_PROBLEM TO SOLVE_. Please retype the following entries without any changes.

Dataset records
******

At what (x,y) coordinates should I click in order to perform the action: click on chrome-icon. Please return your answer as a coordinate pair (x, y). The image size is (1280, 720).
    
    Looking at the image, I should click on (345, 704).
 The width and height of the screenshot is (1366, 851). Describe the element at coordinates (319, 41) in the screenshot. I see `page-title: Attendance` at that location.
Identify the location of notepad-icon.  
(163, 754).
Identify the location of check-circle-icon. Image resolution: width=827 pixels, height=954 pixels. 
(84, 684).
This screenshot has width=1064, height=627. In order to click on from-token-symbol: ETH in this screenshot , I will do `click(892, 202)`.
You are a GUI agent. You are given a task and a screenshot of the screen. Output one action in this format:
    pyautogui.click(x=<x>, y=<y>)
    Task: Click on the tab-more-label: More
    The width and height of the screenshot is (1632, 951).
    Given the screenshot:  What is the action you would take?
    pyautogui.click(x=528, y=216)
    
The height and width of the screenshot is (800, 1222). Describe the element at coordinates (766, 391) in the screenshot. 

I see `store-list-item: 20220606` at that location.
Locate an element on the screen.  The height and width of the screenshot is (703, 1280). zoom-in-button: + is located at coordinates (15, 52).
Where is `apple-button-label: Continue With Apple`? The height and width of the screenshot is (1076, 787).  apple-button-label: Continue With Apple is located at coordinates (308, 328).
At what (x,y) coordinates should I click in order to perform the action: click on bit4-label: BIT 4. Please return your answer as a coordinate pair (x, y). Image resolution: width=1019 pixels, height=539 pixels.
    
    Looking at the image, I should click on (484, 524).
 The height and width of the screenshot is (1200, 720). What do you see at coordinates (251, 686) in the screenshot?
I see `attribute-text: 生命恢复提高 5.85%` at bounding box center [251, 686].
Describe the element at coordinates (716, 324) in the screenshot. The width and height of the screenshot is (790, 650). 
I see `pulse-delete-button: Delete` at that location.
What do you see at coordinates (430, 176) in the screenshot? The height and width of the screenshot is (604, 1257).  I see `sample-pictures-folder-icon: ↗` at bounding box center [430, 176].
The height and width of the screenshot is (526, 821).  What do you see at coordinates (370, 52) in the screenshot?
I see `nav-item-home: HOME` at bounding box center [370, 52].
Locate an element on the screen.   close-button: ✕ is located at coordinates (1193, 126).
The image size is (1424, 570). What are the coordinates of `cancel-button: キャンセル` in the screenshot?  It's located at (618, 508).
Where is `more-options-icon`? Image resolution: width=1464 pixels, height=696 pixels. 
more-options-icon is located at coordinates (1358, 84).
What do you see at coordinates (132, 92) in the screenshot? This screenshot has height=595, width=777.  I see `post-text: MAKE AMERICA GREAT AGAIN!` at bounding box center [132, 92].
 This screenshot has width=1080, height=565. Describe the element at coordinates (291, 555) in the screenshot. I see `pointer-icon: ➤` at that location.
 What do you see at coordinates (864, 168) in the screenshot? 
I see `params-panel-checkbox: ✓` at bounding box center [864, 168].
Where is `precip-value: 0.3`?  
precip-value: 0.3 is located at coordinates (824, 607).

******

_ANSWER SECTION_.
At what (x,y) coordinates should I click in order to perform the action: click on chrome-icon. Please return your answer as a coordinate pair (x, y). The image size is (1280, 720).
    
    Looking at the image, I should click on (345, 704).
 The width and height of the screenshot is (1366, 851). Describe the element at coordinates (319, 41) in the screenshot. I see `page-title: Attendance` at that location.
Identify the location of notepad-icon.  
(163, 754).
Identify the location of check-circle-icon. Image resolution: width=827 pixels, height=954 pixels. 
(84, 684).
This screenshot has width=1064, height=627. In order to click on from-token-symbol: ETH in this screenshot , I will do `click(892, 202)`.
You are a GUI agent. You are given a task and a screenshot of the screen. Output one action in this format:
    pyautogui.click(x=<x>, y=<y>)
    Task: Click on the tab-more-label: More
    The width and height of the screenshot is (1632, 951).
    Given the screenshot:  What is the action you would take?
    pyautogui.click(x=528, y=216)
    
The height and width of the screenshot is (800, 1222). Describe the element at coordinates (766, 391) in the screenshot. 

I see `store-list-item: 20220606` at that location.
Locate an element on the screen.  The height and width of the screenshot is (703, 1280). zoom-in-button: + is located at coordinates (15, 52).
Where is `apple-button-label: Continue With Apple`? The height and width of the screenshot is (1076, 787).  apple-button-label: Continue With Apple is located at coordinates (308, 328).
At what (x,y) coordinates should I click in order to perform the action: click on bit4-label: BIT 4. Please return your answer as a coordinate pair (x, y). Image resolution: width=1019 pixels, height=539 pixels.
    
    Looking at the image, I should click on (484, 524).
 The height and width of the screenshot is (1200, 720). What do you see at coordinates (251, 686) in the screenshot?
I see `attribute-text: 生命恢复提高 5.85%` at bounding box center [251, 686].
Describe the element at coordinates (716, 324) in the screenshot. The width and height of the screenshot is (790, 650). 
I see `pulse-delete-button: Delete` at that location.
What do you see at coordinates (430, 176) in the screenshot? The height and width of the screenshot is (604, 1257).  I see `sample-pictures-folder-icon: ↗` at bounding box center [430, 176].
The height and width of the screenshot is (526, 821).  What do you see at coordinates (370, 52) in the screenshot?
I see `nav-item-home: HOME` at bounding box center [370, 52].
Locate an element on the screen.   close-button: ✕ is located at coordinates (1193, 126).
The image size is (1424, 570). What are the coordinates of `cancel-button: キャンセル` in the screenshot?  It's located at (618, 508).
Where is `more-options-icon`? Image resolution: width=1464 pixels, height=696 pixels. 
more-options-icon is located at coordinates (1358, 84).
What do you see at coordinates (132, 92) in the screenshot? This screenshot has height=595, width=777.  I see `post-text: MAKE AMERICA GREAT AGAIN!` at bounding box center [132, 92].
 This screenshot has width=1080, height=565. Describe the element at coordinates (291, 555) in the screenshot. I see `pointer-icon: ➤` at that location.
 What do you see at coordinates (864, 168) in the screenshot? 
I see `params-panel-checkbox: ✓` at bounding box center [864, 168].
Where is `precip-value: 0.3`?  
precip-value: 0.3 is located at coordinates (824, 607).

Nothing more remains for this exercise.